General characteristics
- Tonnage: 2,827 gross register tons (GRT)
- Length: 94 m (308 ft) between perpendiculars
- Beam: 13.7 m (45 ft)
- Draught: 7.2 m (24 ft)
- Installed power: 1,900 bhp (1,400 kW)
- Propulsion: 1 shaft, triple-expansion steam engine
- Speed: 11 knots (20 km/h; 13 mph) cruising ; 13 knots (24 km/h; 15 mph) max;
- Armament: Unknown

= Japanese transport ship Unyo Maru No. 2 =

Japanese cargo ship

Unyo Maru No. 2 was a Japanese cargo ship. Launched in 1937, the ship was requisitioned by the Imperial Japanese Navy in November 1941, a month before the outbreak of the Pacific War. The ship was assigned as a transport and took part in the landings at Sarawak and Kuching, delivering supplies and equipment. On 26 December 1941, while off Kuching, Unyo Maru No. 2 was attacked by Dutch Air Force bombers; the cargo ship was sunk with the loss of eight crew aboard.

==Construction and design==
Unyo Maru No. 2 was constructed in Tamano by Mitsui Bussan K.K for her owners, Nakamura Kisen K.K. The cargo ship measured and featured a length of 94 m between perpendiculars, a beam of 13.7 m, and a draft of 23.6 ft. Unyo Maru No. 2 could sail at a cruising speed of 11 kn and a maximum speed of 13 kn, and was powered by a 1900 bhp triple-expansion steam engine. The cargo ship was laid down on 22 March 1937, launched on 25 July, and was completed and registered in Kobe on 6 August.

==History==
===Second World War===
Unyo Maru No. 2 was requisitioned by the Imperial Japanese Navy on 2 November 1941, just over a month before the outbreak of the Pacific War. She began a 20-day military conversion at Yokosuka Naval Yard on 6 November and was ultimately registered with the navy on 10 November. Unyo Maru No. 2 was assigned to the Yokosuka Naval District as an auxiliary transport ship on 26 November 1941, but it almost immediately sailed for Indochina to take part in the invasion of Borneo.

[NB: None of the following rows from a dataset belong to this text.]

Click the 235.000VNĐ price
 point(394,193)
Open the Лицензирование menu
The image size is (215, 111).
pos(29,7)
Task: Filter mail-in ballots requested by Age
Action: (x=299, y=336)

On 13 December 1941, the invasion force departed from Cam Ranh Bay, Indochina to attack Sarawak. The naval forces, commanded by Vice Admiral Nobutake Kondō, escorted the army group under General Hisaichi Terauchi. Unyo Maru No. 2, carrying equipment and supplies for the naval force, arrived at Lutong on 15 December and stayed there for the remainder of the invasion, which succeeded without much resistance from the British defenders. On 22 December, the main body of the Japanese naval force, including Unyo Maru No. 2, disembarked Japanese troops at Miri and sailed for Kuching to commence the second phase of the invasion of Borneo. The convoy arrived off Kuching two days later and supported the attack on the town, all the while being harassed by Dutch bombers and submarines. During one such attack, a bombing raid by three Dutch Air Force Martin B-10 bombers on 26 December, Unyo Maru No. 2 was set on fire by bombs and sunk, killing eight crewmen. The cargo ship was struck from the navy list on 15 January 1942.